Exercise:
All that is wanted is a word-for-word copy of the line with "Dezember 2012 (46, 1193)" and every line after it in the data below.

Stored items
——————————

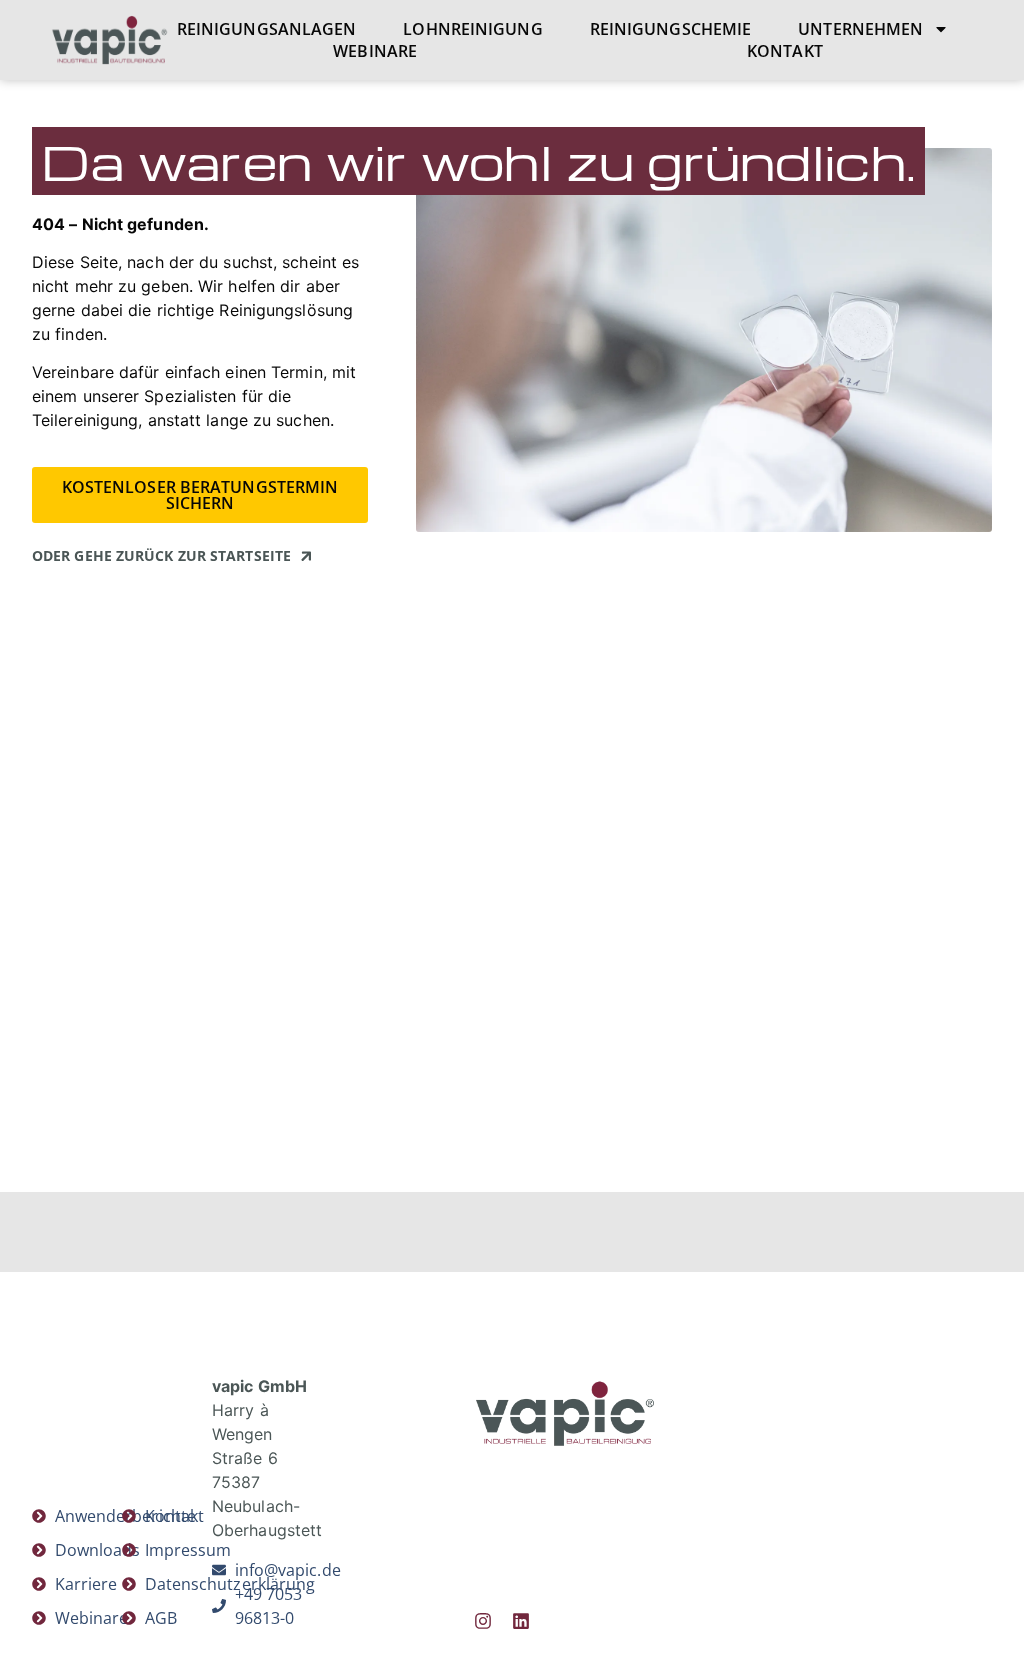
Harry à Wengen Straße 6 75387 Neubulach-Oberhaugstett (267, 1458)
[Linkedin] (521, 1621)
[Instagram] (483, 1621)
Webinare (375, 51)
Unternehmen (860, 29)
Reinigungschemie (671, 29)
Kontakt (785, 51)
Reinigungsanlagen (267, 29)
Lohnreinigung (472, 29)
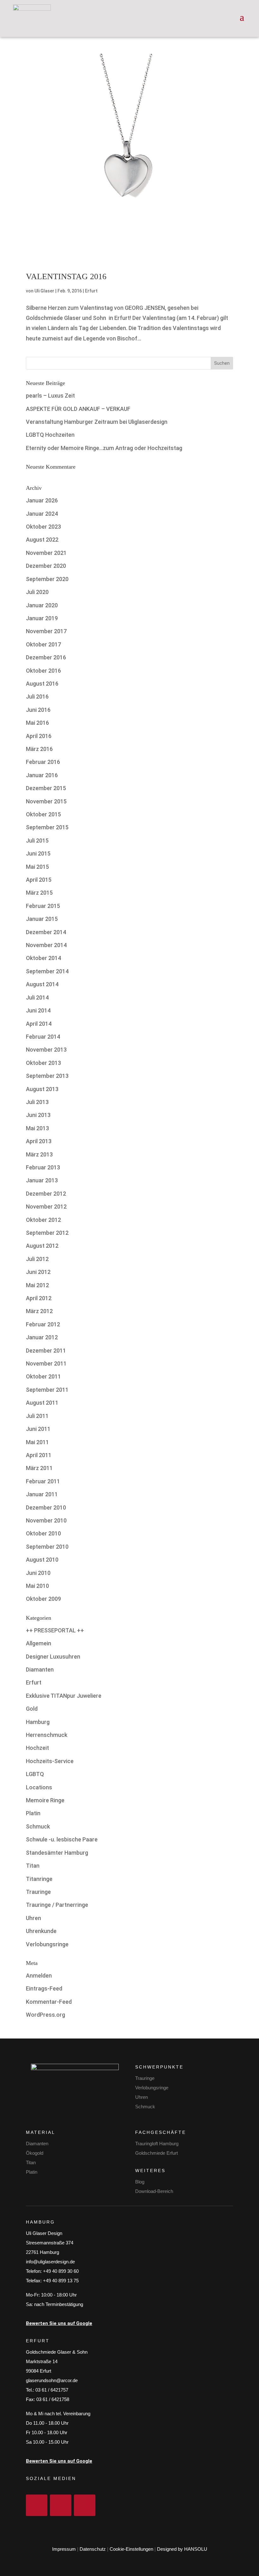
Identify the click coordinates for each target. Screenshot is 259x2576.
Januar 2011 (42, 1494)
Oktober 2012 (43, 1219)
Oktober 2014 (43, 958)
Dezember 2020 (46, 565)
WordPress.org (45, 2014)
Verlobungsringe (47, 1944)
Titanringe (39, 1879)
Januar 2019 (42, 618)
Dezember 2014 (46, 932)
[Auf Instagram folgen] (60, 2505)
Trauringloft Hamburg (156, 2143)
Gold (32, 1708)
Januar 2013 (42, 1180)
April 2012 (38, 1298)
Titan (32, 1865)
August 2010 (42, 1559)
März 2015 (39, 892)
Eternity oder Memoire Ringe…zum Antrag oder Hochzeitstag (104, 448)
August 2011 (42, 1402)
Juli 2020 (37, 592)
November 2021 (46, 552)
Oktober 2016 (43, 670)
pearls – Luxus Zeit (50, 395)
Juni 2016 (38, 709)
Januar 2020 (42, 605)
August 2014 (42, 984)
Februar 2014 (43, 1036)
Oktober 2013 (43, 1063)
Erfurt (91, 290)
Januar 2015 (42, 919)
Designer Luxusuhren (53, 1656)
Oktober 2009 (43, 1598)
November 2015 (46, 801)
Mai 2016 (37, 722)
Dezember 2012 (46, 1193)
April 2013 (38, 1141)
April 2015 (38, 879)
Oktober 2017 (43, 644)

——————————

Result of the task:
Dezember 2012 (46, 1193)
April 2013 (38, 1141)
April 2015 (38, 879)
Oktober 2017 (43, 644)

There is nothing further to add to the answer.